Giovanni’s Room is pleased to announce the first solo exhibition by New York painter Jackie Klein. The exhibition, titled “Fifth Quarter,” opens on Friday, November 8 and runs through Sunday, December 8.
In Fifth Quarter, Klein’s figures meet the gaze of the viewer, with deadpan expressions and a slight glint in their eyes, perhaps sharing a joke we’re not in on. Or just as likely, they turn anxiously toward the sea, cast against unruly waters and the iridescent underbellies of dead fish. By probing this dichotomy of where to look — facing the burdens of our collapsing world head-on or turning back with an ironic wink to the camera — Klein probes the ambiguities of our present condition with a deft humor.
As a native of Los Angeles, Klein absorbed the mystical undercurrent of the city from a young age. That uncanny feeling that if you make the right turn off the freeway you might end up in some glorious or sinister parallel reality. All those subtle, unseen mechanisms, those fever dreams that make the whole metropolis tick. Klein’s figures, fully formed in suits and heels, become avatars of this other world made manifest on the beach. Klein has produced a vividly imagined alternate world that extends beyond the edge of the canvas.
Klein’s brushwork combines rigid precision and soft edges to conjure these illusive dreamscapes.
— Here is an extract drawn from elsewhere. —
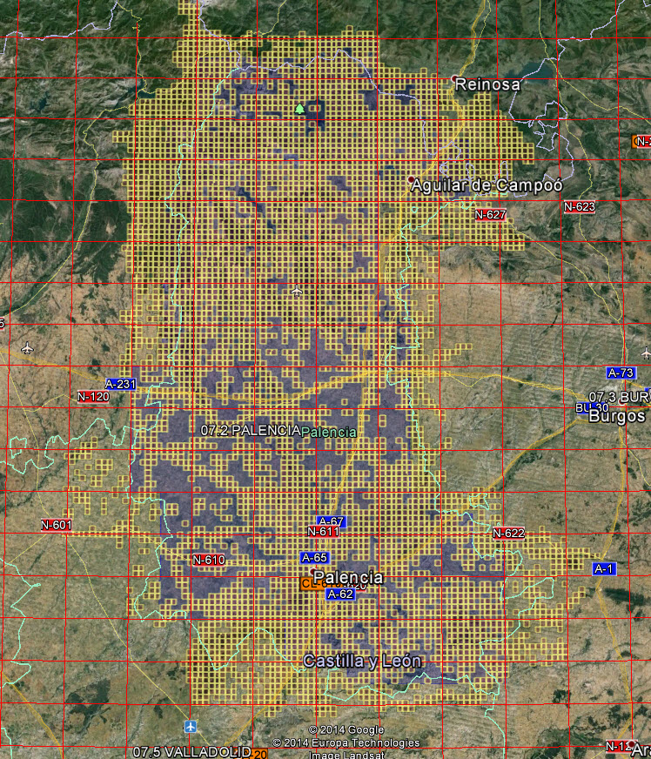651x759 pixels.
Task: Click the A-67 blue highway shield
Action: pyautogui.click(x=332, y=521)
The clean lines of office wear are sharp against the waves. These are costumes of a time that may soon be lost entirely: the formal workplace with its strictures and water coolers. What are we to make of these clothes without a place, stripped of their original function? These are the surreal juxtapositions that animate Klein’s tableaux: digging holes to nowhere in a pencil skirt, chasing sandy invoices, desk chair wheels threatened by the rising tide.